A taxa anual de desmatamento na Amazônia voltou a crescer. Em comparação aos números de 2014, houve um aumento de 24% no desmatamento da floresta. Os dados foram divulgados na semana passada pelo Inpe (Instituto de Pesquisas Espaciais).
Foram derrubados 6.207 km² de mata entre agosto de 2014 e julho de 2015. É a maior taxa desde 2011, quando foi registrada a destruição de 6.418 km².
O desmatamento documentado é equivalente a aproximadamente quatro parques Ibirapuera.
Em termos comparativos, o aumento de 24% representa o segundo maior desde o começo dos anos 2000. O ano de 2013 permanece o campeão, com 29% de crescimento no desmatamento em relação ao ano anterior.
O dado isolado, contudo, não deve ser necessariamente o foco das preocupações em relação ao desmatamento, diz Thelma Krug, diretora do DPCD (Departamento de Políticas para o Combate ao Desmatamento do Ministério do Meio Ambiente).
Para ela, preocupa o fato de desde 2011 haver uma espécie de estagnação na queda do desmatamento total. O contraste é grande em relação ao ano de 2009, por exemplo, quando houve uma redução expressiva de 42% no desmate.
O momento do país é um dos fatores destacados por Thelma para o aumento nas taxas. Fragilidades políticas e econômicas dificultaram a fiscalização e intensificaram os quadros de desmatamento. "Temos que entender que a responsabilização é de todos os entes: federal, estadual e municipal", afirma.
As terras privadas (propriedades rurais) foram as mais desmatadas em 2015. Elas são responsáveis por 36% de toda a devastação documentada. Em seguida, mais duas áreas geram preocupação: as glebas, terras públicas; e os assentamentos. Segundo o Código Florestal, uma propriedade na Amazônia Legal deve ter 80% de mata nativa preservada.

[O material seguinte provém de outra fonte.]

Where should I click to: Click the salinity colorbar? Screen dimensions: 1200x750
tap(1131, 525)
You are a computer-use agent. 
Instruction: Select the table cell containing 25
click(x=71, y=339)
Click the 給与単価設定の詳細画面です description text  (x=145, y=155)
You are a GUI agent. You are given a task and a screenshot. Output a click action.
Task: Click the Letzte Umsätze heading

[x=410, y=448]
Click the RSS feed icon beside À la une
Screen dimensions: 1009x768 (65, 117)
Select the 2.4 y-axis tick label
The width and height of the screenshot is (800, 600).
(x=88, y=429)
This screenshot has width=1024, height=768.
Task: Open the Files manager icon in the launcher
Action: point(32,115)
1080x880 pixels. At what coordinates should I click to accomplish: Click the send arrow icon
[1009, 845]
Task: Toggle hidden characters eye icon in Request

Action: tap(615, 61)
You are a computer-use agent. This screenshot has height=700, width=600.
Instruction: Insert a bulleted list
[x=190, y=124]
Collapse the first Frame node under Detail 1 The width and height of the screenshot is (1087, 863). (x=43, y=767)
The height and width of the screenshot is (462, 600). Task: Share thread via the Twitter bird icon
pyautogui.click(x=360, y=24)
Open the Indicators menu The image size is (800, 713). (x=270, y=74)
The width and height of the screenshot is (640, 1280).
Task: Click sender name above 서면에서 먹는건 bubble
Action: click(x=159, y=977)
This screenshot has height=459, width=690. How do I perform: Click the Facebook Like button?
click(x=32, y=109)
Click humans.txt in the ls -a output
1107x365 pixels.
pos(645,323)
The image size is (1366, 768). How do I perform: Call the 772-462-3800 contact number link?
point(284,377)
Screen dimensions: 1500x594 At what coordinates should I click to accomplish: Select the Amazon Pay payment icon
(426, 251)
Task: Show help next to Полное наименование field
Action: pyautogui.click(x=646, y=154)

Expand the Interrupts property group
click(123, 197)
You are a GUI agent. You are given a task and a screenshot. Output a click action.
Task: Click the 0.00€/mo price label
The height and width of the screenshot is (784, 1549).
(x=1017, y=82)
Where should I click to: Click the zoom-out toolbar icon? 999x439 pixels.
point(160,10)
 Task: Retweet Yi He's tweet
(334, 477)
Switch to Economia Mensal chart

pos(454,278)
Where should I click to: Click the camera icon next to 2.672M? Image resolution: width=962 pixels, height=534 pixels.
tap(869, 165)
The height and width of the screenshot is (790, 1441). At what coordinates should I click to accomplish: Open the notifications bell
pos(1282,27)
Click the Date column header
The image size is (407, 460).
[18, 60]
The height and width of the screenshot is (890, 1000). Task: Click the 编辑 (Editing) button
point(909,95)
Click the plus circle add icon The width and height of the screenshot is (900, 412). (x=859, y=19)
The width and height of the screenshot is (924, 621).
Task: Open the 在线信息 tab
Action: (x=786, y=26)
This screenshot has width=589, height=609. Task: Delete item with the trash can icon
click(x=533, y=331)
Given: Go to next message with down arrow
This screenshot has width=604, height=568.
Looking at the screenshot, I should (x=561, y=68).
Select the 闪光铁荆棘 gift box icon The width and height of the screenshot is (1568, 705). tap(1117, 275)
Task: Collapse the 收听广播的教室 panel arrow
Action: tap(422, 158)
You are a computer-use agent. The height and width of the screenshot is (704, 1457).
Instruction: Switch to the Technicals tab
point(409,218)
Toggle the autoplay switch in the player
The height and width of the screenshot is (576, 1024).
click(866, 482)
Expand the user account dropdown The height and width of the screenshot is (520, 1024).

Além de intensificar a vigilância, a diretora do DPCD diz que está a caminho um novo Plano de Ação para Prevenção e Controle do Desmatamento. O programa foi lançado em 2004 e, ao se considerar o quadro geral, desde então, as taxas de desmatamento têm caído. A ideia agora é diminuir a devastação a partir de incentivos econômicos.
O Ministério realizou, nos dias 5 e 6 de outubro, um seminário para debater a situação atual do desmatamento na Amazônia.